- [PROMPT] Among the entries that follow, find the lines containing the string "label" and copy them.

*** Opening DATA SHOWN ***

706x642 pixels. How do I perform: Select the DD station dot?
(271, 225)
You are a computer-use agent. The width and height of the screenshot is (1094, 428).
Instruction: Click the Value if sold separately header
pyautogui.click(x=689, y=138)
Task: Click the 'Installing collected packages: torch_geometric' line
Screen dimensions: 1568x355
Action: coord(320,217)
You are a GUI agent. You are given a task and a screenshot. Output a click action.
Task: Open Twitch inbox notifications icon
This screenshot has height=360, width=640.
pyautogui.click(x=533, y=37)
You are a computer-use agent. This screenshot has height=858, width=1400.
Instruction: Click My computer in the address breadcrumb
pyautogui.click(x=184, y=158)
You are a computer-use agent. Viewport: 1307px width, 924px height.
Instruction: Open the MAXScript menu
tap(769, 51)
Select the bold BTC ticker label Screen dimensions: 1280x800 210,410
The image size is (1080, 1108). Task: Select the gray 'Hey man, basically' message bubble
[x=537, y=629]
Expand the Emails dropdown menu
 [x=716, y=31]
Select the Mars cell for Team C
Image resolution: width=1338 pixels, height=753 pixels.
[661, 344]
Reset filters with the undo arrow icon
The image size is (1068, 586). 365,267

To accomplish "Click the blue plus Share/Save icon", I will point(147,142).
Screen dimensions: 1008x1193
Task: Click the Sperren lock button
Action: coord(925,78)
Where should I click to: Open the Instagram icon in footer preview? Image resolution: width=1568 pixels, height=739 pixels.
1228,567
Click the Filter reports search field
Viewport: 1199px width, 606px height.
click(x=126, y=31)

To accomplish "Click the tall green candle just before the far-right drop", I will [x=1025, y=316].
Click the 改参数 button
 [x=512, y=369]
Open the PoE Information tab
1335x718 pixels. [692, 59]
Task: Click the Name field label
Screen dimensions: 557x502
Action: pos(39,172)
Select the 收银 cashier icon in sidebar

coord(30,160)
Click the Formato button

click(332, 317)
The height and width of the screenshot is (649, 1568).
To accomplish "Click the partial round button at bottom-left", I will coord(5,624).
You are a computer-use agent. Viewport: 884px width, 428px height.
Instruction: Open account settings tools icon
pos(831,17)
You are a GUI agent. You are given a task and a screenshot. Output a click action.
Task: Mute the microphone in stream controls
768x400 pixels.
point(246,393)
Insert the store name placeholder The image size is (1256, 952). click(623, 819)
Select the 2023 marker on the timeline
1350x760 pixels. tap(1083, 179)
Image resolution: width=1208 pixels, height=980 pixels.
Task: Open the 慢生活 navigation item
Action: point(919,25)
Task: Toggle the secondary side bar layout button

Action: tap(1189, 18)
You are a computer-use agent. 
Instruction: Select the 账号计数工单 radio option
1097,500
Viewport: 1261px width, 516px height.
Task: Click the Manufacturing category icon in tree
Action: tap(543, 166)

*** Closing DATA SHOWN ***

- [SOLUTION BELOW]
Select the bold BTC ticker label Screen dimensions: 1280x800 210,410
Task: Click the Name field label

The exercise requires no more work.